The Day The Music Left

 It's hump day and it's story time. 


Most of you know that I was a military wife and we were stationed on Okinawa for 3 years. During that time, I fulfilled a life long dream to "try" and play piano. I enrolled at the Ryukuyan Classical Academy,  where for the next two years I got to hear about my banana fingers from my professor. Lol. 

Professor Panginiban was tough, but he was so good. By the end of my tenure, I could passably play 6 hours of classical music from memory, along with other classic songs like, Send In The Clowns, Piano Man and Yesterday. 


(I have to spin ahead to NY here or else this will turn into a book. My very first piano is pictured in the 1st photo,  and the 2nd photo is the piano I had in my upstate NY home.)


I stopped playing piano after I came home one day from work, to discover my husband had chopped my antique oak piano into pieces,  and was using it as firewood. 

There were so many awful things in my last marriage and I haven't talked about all of them here.  Coming home from a long day of nursing and expecting to see my piano and finding it in pieces broke something in my spirit. I was in such shock and grief for so long over him taking another thing from me that I loved. 

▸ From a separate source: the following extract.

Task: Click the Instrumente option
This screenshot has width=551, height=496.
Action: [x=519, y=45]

 I NEVER touched another piano, *insert drum roll*, until NOW. 


I decided that 30 years was long enough to have that loss inside,  and I bought a keyboard. It was from temu, which means it was a low price, but also means it was, well, cheap. LOL. 

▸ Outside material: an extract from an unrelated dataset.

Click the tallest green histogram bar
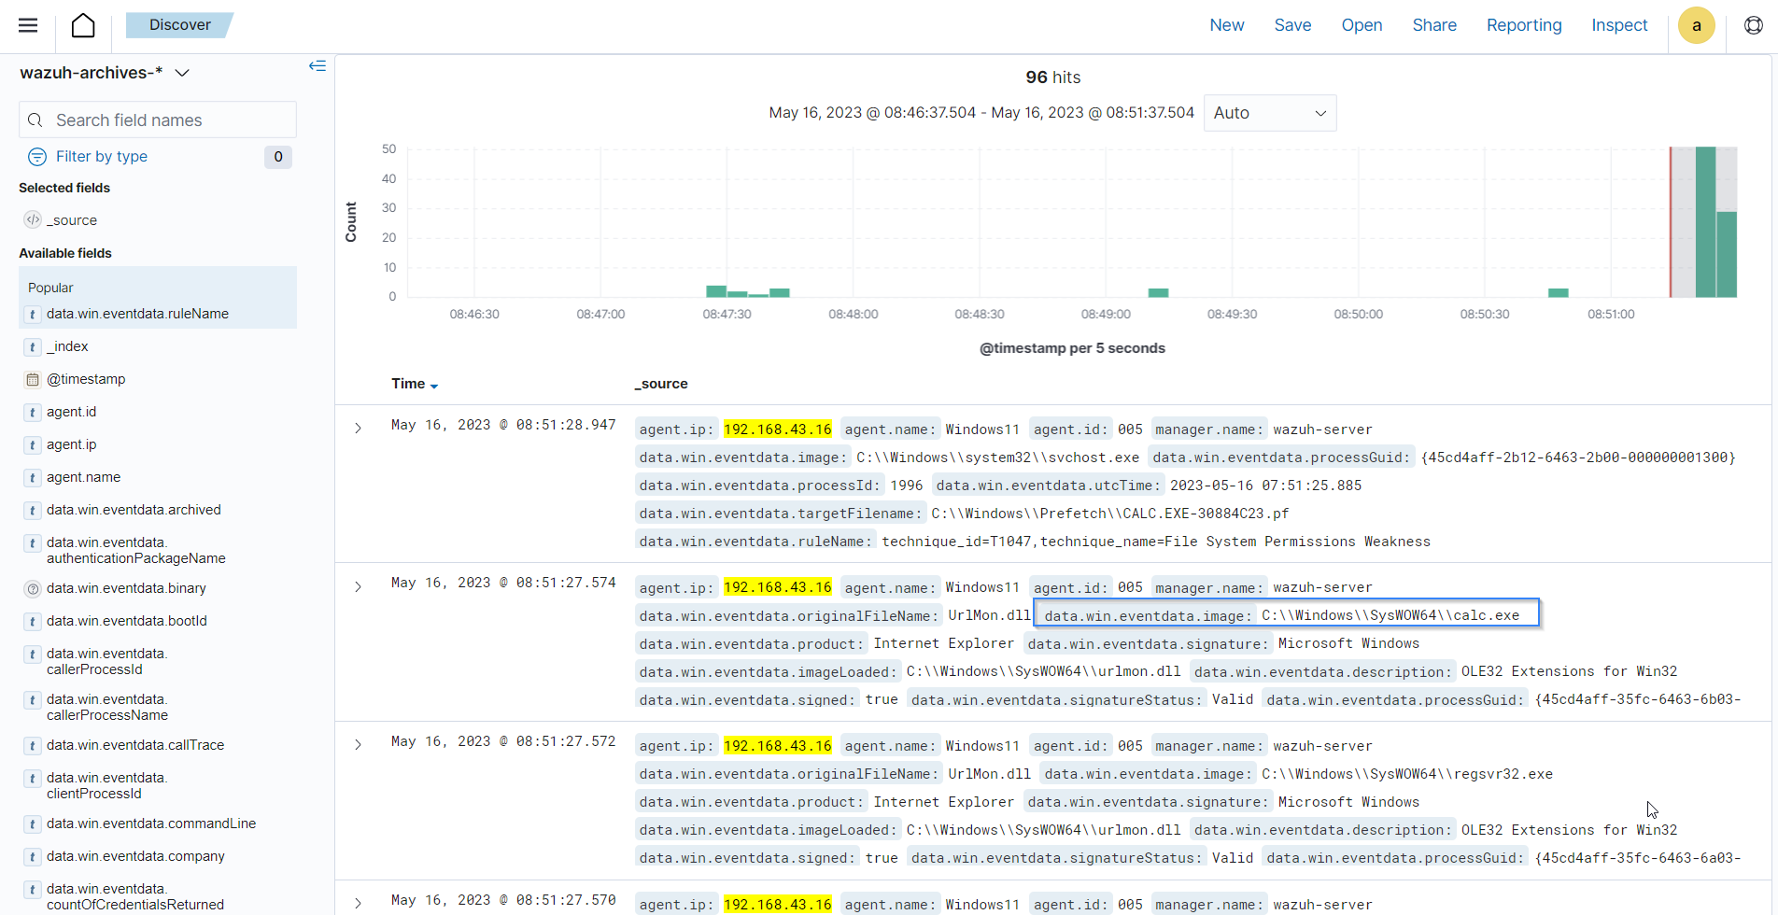Viewport: 1778px width, 915px height. click(1705, 222)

My hands are not what they were back then. If my poor professor saw my twisted, arthritic banana fingers now, he would laugh me right out the door, but I don't give things up easily. I'm practicing again. You would think I would have tons of muscle memory there, and you would be right. But my hands are so stiff and the keys are so tiny on this thing, that it sounds like a 2 yr old attempting Moonlight Sonata . Lol

If I have too, I will buy a slightly larger keyboard for me to play and some kid in the campground will get an early Christmas present. 


It feels really good to reclaim this part of myself. It's hard to explain how a body can carry a deep hurt for such a long time. They stay buried deep where we don't think about them. This gives us the ability to function in our daily lives. Then one day, you will be listening to music and you will see your piano in pieces on the ground. The heart pain is sharp like it was then, and you know that you're going to fix it, instead of carry it. 


I won't be the next Liberace, but my hope is to be able to complete Fur Elise. My spirit feels free now and I can view the piano in my mind,  as a symptom of his illness and forgive him. May he RIP. 


I wish you all the best mid week bump,  and hope that in all things we can find compassion for ourselves and others.